Word and element location data
────────
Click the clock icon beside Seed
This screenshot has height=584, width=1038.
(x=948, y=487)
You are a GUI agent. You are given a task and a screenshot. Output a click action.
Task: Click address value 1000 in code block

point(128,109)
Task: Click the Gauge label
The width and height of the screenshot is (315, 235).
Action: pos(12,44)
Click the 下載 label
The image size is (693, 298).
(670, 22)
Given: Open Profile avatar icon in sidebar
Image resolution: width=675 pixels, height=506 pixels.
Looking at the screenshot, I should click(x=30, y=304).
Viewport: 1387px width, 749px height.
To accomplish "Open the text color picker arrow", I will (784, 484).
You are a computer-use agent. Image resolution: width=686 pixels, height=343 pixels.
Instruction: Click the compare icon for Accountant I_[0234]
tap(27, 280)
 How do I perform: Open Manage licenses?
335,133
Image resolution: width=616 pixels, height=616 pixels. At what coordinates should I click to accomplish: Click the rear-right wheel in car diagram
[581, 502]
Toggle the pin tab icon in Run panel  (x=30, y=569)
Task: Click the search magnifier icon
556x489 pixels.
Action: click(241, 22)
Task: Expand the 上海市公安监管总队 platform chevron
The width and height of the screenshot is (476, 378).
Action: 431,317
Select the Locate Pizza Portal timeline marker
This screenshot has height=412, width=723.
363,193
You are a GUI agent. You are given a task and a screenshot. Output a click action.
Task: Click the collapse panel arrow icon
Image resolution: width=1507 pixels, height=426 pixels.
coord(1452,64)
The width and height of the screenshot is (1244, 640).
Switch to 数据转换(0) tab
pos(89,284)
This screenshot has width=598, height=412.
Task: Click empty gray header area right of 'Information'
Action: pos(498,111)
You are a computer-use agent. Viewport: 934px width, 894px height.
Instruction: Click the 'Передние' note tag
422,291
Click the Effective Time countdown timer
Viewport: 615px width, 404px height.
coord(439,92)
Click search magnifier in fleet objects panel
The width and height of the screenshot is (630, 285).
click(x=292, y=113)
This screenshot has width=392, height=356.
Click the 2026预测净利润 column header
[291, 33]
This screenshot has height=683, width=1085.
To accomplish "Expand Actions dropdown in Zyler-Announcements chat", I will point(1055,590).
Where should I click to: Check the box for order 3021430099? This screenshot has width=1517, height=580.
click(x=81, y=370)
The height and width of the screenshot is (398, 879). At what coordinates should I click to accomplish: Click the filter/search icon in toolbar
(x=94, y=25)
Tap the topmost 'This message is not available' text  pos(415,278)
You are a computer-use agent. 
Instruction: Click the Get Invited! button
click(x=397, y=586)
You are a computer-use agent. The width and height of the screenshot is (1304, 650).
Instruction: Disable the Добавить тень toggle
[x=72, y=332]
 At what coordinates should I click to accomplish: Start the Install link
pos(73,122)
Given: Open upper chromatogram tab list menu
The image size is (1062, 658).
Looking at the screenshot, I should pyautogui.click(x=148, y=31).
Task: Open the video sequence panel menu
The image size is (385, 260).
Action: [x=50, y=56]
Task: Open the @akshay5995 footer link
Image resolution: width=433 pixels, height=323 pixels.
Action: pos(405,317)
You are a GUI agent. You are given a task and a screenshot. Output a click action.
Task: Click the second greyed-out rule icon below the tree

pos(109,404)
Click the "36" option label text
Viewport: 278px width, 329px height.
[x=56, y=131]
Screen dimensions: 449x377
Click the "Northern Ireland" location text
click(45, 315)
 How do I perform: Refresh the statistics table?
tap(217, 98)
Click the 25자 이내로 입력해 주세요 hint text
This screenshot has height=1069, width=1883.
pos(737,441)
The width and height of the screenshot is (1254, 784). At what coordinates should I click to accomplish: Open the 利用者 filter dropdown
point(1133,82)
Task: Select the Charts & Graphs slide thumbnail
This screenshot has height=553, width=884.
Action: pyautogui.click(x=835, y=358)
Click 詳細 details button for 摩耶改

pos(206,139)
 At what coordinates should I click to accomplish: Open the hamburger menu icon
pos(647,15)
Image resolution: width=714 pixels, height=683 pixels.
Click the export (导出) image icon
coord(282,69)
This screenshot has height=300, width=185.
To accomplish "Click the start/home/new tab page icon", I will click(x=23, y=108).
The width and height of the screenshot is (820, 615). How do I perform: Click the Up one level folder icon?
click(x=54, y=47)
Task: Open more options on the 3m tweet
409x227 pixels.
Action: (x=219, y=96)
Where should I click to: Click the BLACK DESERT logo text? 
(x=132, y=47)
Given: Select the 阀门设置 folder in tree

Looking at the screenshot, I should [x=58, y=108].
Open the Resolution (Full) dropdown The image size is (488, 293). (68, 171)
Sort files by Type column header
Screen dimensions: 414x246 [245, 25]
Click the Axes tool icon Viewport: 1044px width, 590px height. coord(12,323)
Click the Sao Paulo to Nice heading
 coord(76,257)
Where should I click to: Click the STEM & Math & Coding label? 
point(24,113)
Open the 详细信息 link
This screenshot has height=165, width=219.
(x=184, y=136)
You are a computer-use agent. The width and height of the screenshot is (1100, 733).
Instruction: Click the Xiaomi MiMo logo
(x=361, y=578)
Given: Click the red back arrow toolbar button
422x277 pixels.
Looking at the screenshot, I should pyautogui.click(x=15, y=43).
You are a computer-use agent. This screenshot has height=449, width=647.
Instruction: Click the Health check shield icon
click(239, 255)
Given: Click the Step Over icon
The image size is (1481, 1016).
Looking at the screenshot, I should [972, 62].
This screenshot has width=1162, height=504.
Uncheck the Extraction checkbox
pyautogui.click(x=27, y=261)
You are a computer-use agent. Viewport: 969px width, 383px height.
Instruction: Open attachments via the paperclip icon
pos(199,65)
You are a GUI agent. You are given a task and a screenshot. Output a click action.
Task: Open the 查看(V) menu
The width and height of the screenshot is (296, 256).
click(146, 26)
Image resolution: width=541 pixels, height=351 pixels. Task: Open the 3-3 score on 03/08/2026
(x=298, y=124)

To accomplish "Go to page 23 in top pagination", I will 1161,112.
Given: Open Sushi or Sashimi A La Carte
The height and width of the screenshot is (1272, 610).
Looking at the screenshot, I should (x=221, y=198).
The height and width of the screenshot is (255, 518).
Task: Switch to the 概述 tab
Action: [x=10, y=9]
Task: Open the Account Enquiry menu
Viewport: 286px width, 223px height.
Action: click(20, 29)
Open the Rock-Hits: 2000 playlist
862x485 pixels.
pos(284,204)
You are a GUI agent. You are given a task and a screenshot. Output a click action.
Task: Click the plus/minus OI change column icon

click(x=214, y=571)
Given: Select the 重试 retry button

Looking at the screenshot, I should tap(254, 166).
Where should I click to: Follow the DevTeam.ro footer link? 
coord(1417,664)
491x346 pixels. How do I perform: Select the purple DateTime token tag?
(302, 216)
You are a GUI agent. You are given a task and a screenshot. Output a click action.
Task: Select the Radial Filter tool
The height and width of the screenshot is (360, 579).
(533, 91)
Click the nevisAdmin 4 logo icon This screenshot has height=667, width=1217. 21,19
────────
Update the listing above so that "Instruction" becomes "Command" wherever it occurs, leaving everything else unchanged.

Click the clock icon beside Seed
This screenshot has height=584, width=1038.
(x=948, y=487)
You are a GUI agent. You are given a task and a screenshot. Output a click action.
Task: Click address value 1000 in code block

point(128,109)
Task: Click the Gauge label
The width and height of the screenshot is (315, 235).
Action: pos(12,44)
Click the 下載 label
The image size is (693, 298).
(670, 22)
Given: Open Profile avatar icon in sidebar
Image resolution: width=675 pixels, height=506 pixels.
Looking at the screenshot, I should click(x=30, y=304).
Viewport: 1387px width, 749px height.
To accomplish "Open the text color picker arrow", I will (784, 484).
You are a computer-use agent. Image resolution: width=686 pixels, height=343 pixels.
Command: Click the compare icon for Accountant I_[0234]
tap(27, 280)
 How do I perform: Open Manage licenses?
335,133
Image resolution: width=616 pixels, height=616 pixels. At what coordinates should I click to accomplish: Click the rear-right wheel in car diagram
[581, 502]
Toggle the pin tab icon in Run panel  (x=30, y=569)
Task: Click the search magnifier icon
556x489 pixels.
Action: click(241, 22)
Task: Expand the 上海市公安监管总队 platform chevron
The width and height of the screenshot is (476, 378).
Action: 431,317
Select the Locate Pizza Portal timeline marker
This screenshot has height=412, width=723.
363,193
You are a GUI agent. You are given a task and a screenshot. Output a click action.
Task: Click the collapse panel arrow icon
Image resolution: width=1507 pixels, height=426 pixels.
coord(1452,64)
The width and height of the screenshot is (1244, 640).
Switch to 数据转换(0) tab
pos(89,284)
This screenshot has width=598, height=412.
Task: Click empty gray header area right of 'Information'
Action: pos(498,111)
You are a computer-use agent. Viewport: 934px width, 894px height.
Command: Click the 'Передние' note tag
422,291
Click the Effective Time countdown timer
Viewport: 615px width, 404px height.
coord(439,92)
Click search magnifier in fleet objects panel
The width and height of the screenshot is (630, 285).
click(x=292, y=113)
This screenshot has width=392, height=356.
Click the 2026预测净利润 column header
[291, 33]
This screenshot has height=683, width=1085.
To accomplish "Expand Actions dropdown in Zyler-Announcements chat", I will point(1055,590).
Where should I click to: Check the box for order 3021430099? This screenshot has width=1517, height=580.
click(x=81, y=370)
The height and width of the screenshot is (398, 879). At what coordinates should I click to accomplish: Click the filter/search icon in toolbar
(x=94, y=25)
Tap the topmost 'This message is not available' text  pos(415,278)
You are a computer-use agent. 
Command: Click the Get Invited! button
click(x=397, y=586)
You are a computer-use agent. The width and height of the screenshot is (1304, 650).
Command: Disable the Добавить тень toggle
[x=72, y=332]
 At what coordinates should I click to accomplish: Start the Install link
pos(73,122)
Given: Open upper chromatogram tab list menu
The image size is (1062, 658).
Looking at the screenshot, I should pyautogui.click(x=148, y=31).
Task: Open the video sequence panel menu
The image size is (385, 260).
Action: [x=50, y=56]
Task: Open the @akshay5995 footer link
Image resolution: width=433 pixels, height=323 pixels.
Action: pos(405,317)
You are a GUI agent. You are given a task and a screenshot. Output a click action.
Task: Click the second greyed-out rule icon below the tree

pos(109,404)
Click the "36" option label text
Viewport: 278px width, 329px height.
[x=56, y=131]
Screen dimensions: 449x377
Click the "Northern Ireland" location text
click(45, 315)
 How do I perform: Refresh the statistics table?
tap(217, 98)
Click the 25자 이내로 입력해 주세요 hint text
This screenshot has height=1069, width=1883.
pos(737,441)
The width and height of the screenshot is (1254, 784). At what coordinates should I click to accomplish: Open the 利用者 filter dropdown
point(1133,82)
Task: Select the Charts & Graphs slide thumbnail
This screenshot has height=553, width=884.
Action: pyautogui.click(x=835, y=358)
Click 詳細 details button for 摩耶改

pos(206,139)
 At what coordinates should I click to accomplish: Open the hamburger menu icon
pos(647,15)
Image resolution: width=714 pixels, height=683 pixels.
Click the export (导出) image icon
coord(282,69)
This screenshot has height=300, width=185.
To accomplish "Click the start/home/new tab page icon", I will click(x=23, y=108).
The width and height of the screenshot is (820, 615). How do I perform: Click the Up one level folder icon?
click(x=54, y=47)
Task: Open more options on the 3m tweet
409x227 pixels.
Action: (x=219, y=96)
Where should I click to: Click the BLACK DESERT logo text? 
(x=132, y=47)
Given: Select the 阀门设置 folder in tree

Looking at the screenshot, I should [x=58, y=108].
Open the Resolution (Full) dropdown The image size is (488, 293). (68, 171)
Sort files by Type column header
Screen dimensions: 414x246 [245, 25]
Click the Axes tool icon Viewport: 1044px width, 590px height. coord(12,323)
Click the Sao Paulo to Nice heading
 coord(76,257)
Where should I click to: Click the STEM & Math & Coding label? 
point(24,113)
Open the 详细信息 link
This screenshot has height=165, width=219.
(x=184, y=136)
You are a computer-use agent. The width and height of the screenshot is (1100, 733).
Command: Click the Xiaomi MiMo logo
(x=361, y=578)
Given: Click the red back arrow toolbar button
422x277 pixels.
Looking at the screenshot, I should pyautogui.click(x=15, y=43).
You are a computer-use agent. This screenshot has height=449, width=647.
Command: Click the Health check shield icon
click(239, 255)
Given: Click the Step Over icon
The image size is (1481, 1016).
Looking at the screenshot, I should [972, 62].
This screenshot has width=1162, height=504.
Uncheck the Extraction checkbox
pyautogui.click(x=27, y=261)
You are a computer-use agent. Viewport: 969px width, 383px height.
Command: Open attachments via the paperclip icon
pos(199,65)
You are a GUI agent. You are given a task and a screenshot. Output a click action.
Task: Open the 查看(V) menu
The width and height of the screenshot is (296, 256).
click(146, 26)
Image resolution: width=541 pixels, height=351 pixels. Task: Open the 3-3 score on 03/08/2026
(x=298, y=124)

To accomplish "Go to page 23 in top pagination", I will 1161,112.
Given: Open Sushi or Sashimi A La Carte
The height and width of the screenshot is (1272, 610).
Looking at the screenshot, I should (x=221, y=198).
The height and width of the screenshot is (255, 518).
Task: Switch to the 概述 tab
Action: [x=10, y=9]
Task: Open the Account Enquiry menu
Viewport: 286px width, 223px height.
Action: click(20, 29)
Open the Rock-Hits: 2000 playlist
862x485 pixels.
pos(284,204)
You are a GUI agent. You are given a task and a screenshot. Output a click action.
Task: Click the plus/minus OI change column icon

click(x=214, y=571)
Given: Select the 重试 retry button

Looking at the screenshot, I should tap(254, 166).
Where should I click to: Follow the DevTeam.ro footer link? 
coord(1417,664)
491x346 pixels. How do I perform: Select the purple DateTime token tag?
(302, 216)
You are a GUI agent. You are given a task and a screenshot. Output a click action.
Task: Select the Radial Filter tool
The height and width of the screenshot is (360, 579).
(533, 91)
Click the nevisAdmin 4 logo icon This screenshot has height=667, width=1217. 21,19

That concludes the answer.